Em relação a isto, disse que “alguns estilos de vida um pouco egoístas, caracterizados por uma opulência atualmente insustentável” constatam que existe uma “preponderância das questões técnicas e económicas em detrimento de uma autêntica orientação antropológica”.

Portanto, “O ser humano corre o risco de ser reduzido a mera engrenagem dum mecanismo que o trata como se fosse um bem de consumo a ser utilizado, de modo que a vida – como vemos, infelizmente, com muita frequência –, quando deixa de ser funcional para esse mecanismo, é descartada sem muitas delongas, como no caso dos doentes terminais, dos idosos abandonados e sem cuidados, ou das crianças mortas antes de nascer”.

“Afirmar a dignidade da pessoa significa reconhecer a preciosidade da vida humana, que nos é dada gratuitamente não podendo, por conseguinte, ser objeto de troca ou de comércio”. Portanto, “vós –em referência aos eurodeputados- sois chamados também a uma grande missão, ainda que possa parecer não lucrativa: cuidar da fragilidade dos povos e das pessoas”.

Para o Papa, em definitiva, “uma Europa que já não seja capaz de se abrir à dimensão transcendente da vida é uma Europa que lentamente corre o risco de perder a sua própria alma e também aquele ‘espírito humanista’ que naturalmente ama e defende”.

O Pontífice revelou que considera “fundamental não apenas o patrimônio que o cristianismo deixou no passado para a formação sociocultural do Continente, mas também e sobretudo a contribuição que pretende dar hoje e no futuro para o seu crescimento”.

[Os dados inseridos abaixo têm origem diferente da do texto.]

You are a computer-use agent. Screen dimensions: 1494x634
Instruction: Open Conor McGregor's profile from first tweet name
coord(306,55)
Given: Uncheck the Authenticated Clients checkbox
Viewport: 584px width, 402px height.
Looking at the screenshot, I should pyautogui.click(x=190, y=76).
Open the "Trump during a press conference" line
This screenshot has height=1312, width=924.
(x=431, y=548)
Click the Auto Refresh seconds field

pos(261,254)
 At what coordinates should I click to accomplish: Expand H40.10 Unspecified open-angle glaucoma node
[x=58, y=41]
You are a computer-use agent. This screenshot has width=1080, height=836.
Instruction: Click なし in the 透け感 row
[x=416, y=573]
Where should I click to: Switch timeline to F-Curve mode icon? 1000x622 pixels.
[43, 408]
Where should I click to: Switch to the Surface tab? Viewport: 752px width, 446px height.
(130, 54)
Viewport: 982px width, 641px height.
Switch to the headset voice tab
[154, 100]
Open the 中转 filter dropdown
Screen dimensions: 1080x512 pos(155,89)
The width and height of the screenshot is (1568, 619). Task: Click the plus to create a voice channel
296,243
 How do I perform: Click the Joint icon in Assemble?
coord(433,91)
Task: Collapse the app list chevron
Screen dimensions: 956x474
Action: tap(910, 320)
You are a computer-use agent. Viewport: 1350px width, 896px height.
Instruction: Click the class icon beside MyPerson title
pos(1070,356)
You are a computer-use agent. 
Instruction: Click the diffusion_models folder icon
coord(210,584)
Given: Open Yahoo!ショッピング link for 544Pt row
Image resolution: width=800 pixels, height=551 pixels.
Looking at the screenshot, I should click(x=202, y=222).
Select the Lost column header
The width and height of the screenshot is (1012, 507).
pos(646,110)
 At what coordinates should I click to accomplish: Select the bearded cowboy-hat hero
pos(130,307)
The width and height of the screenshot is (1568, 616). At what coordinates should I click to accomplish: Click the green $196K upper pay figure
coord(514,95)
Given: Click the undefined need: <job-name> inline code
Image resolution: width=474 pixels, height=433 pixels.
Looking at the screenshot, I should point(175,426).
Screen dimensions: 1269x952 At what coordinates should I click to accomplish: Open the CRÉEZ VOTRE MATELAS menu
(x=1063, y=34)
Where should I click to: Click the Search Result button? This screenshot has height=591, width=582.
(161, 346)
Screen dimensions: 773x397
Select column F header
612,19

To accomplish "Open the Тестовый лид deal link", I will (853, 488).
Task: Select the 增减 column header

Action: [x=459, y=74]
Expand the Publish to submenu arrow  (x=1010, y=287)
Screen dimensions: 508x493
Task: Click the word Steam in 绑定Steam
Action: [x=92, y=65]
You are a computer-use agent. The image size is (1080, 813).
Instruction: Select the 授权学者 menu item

É por isso que o Pontífice se mostra convencido de que “uma Europa que seja capaz de conservar as suas raízes religiosas (…) pode mais facilmente também permanecer imune a tantos extremismos que campeiam no mundo atual”. A este respeito, recordou a perseguição que sofrem as minorias religiosas e “particularmente as cristãs”.

Segundo a opinião do Papa, “manter viva a democracia na Europa exige que se evitem muitas ‘maneiras globalizantes’ de diluir a realidade: os purismos angélicos, os totalitarismos do relativo, os fundamentalismos a -históricos, os eticismos sem bondade, os intelectualismos sem sabedoria”.

A última parte de seu discursou girou em torno dos âmbitos nos quais a Europa deveria investir para favorecer a pessoa. Em primeiro lugar a educação, a partir da “família unida, fecunda e indissolúvel” e das escolas e universidades, assim como de uma educação baseada no respeito à natureza. O segundo, o trabalho, com políticas de emprego que devolvam “a dignidade” e fujam da “exploração das pessoas”.

Por último, a questão migratória, posto que “não se pode tolerar que o mediterrâneo se torne um grande cemitério”, disse em referência às centenas de imigrantes que chegam cada semana às costas europeias em busca de uma vida melhor. Para solucionar este problema, aconselhou “propor com clareza a sua identidade cultural e implementar legislações adequadas capazes de tutelar os direitos dos cidadãos europeus e, ao mesmo tempo, garantir o acolhimento dos imigrantes”.